Justement, non. Le roman ne révèle pas la vérité, au contraire : il décrit un [men]songe imaginaire. Dans l'antiquité, la question ne se pose pas, la poésie et le théâtre sont intrinsèquement liés. Le moyen-âge livre une vision sensiblement différente (il faudrait que je relise Eco sur l'etshétique médiévale, parce que c'est redevenu flou pour moi avec le temps), mais la pensée antique revient avec la Renaissance, à ceci près qu'on a cette spécialisation de la littérature comme biais de la réalité (spécialisation qui va aller crescendo jusqu'au XIXème siècle, où le roman est le lieu où on se perd, cf. Madame Bovary).

En fait, le point critique de la poésie comme vérité, c'est justement qu'il s'agit d'un message à déchiffrer.
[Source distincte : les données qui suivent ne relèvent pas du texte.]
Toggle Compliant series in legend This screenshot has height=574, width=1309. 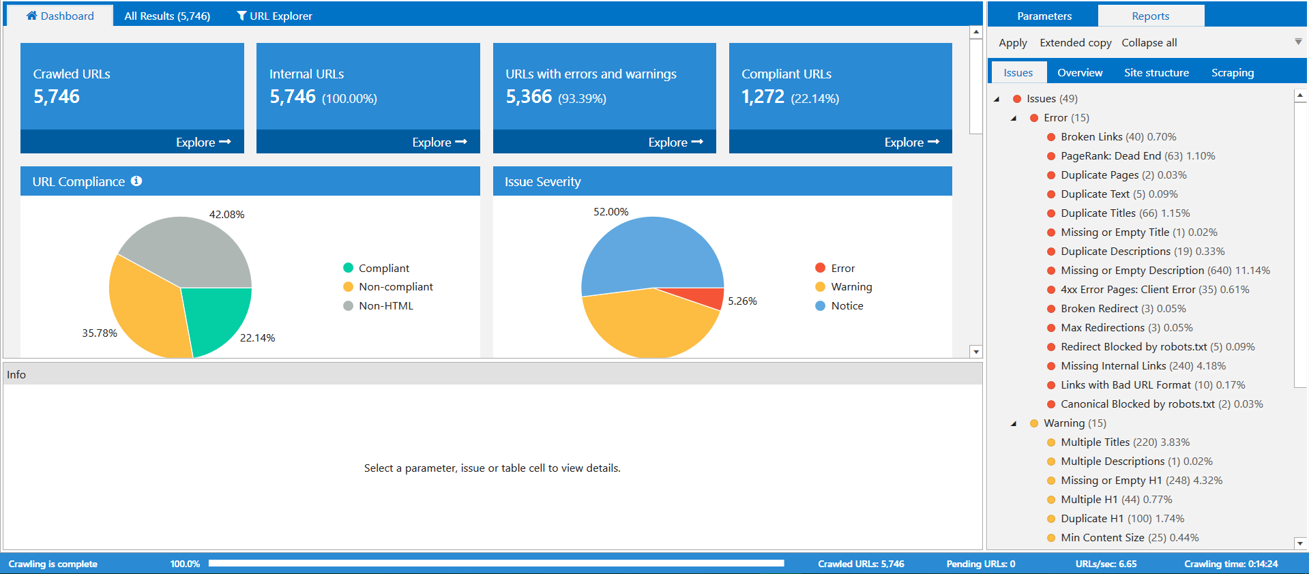[x=349, y=268]
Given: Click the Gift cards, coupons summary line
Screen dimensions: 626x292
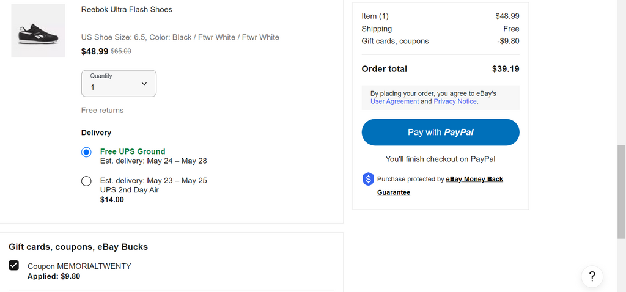Looking at the screenshot, I should [395, 41].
Il ne se donne pas facilement, il faut des clés. Même le poète (qui n'est au final qu'un messager divin, donc qu'un support de l'information, pas un créateur, si on pousse jusqu'au bout l'idée) peut ne pas saisir la substance de tout ce qu'il écrit. Pour avoir la "vérité" de la poésie, il faut passer par une exégèse (c'est très biblique, finalement, comme procédé de vérité, et ça permet aussi d'expliquer la position du roman : la poésie est de fait divin parce que hermétique à la pensée humaine ; le roman est un fait humain, donc faussé).

Concernant la musique, elle est à mettre au même niveau que la poésie. En fait, le travail fait sur la poésie au lycée recoupe globalement ce que les grecs présentaient à travers les muses (qui sont, d'après Platon, les médiatrices entre le poète et les dieux).

Ca, c'est la vision antique (parnassienne) de la poésie (qui reste toujours valable pour certains poètes et selon le point de vue de certaines personnes). C'est remis en cause par deux autres courants : les poètes engagés (romantisme) et les poètes de l'art pour l'art.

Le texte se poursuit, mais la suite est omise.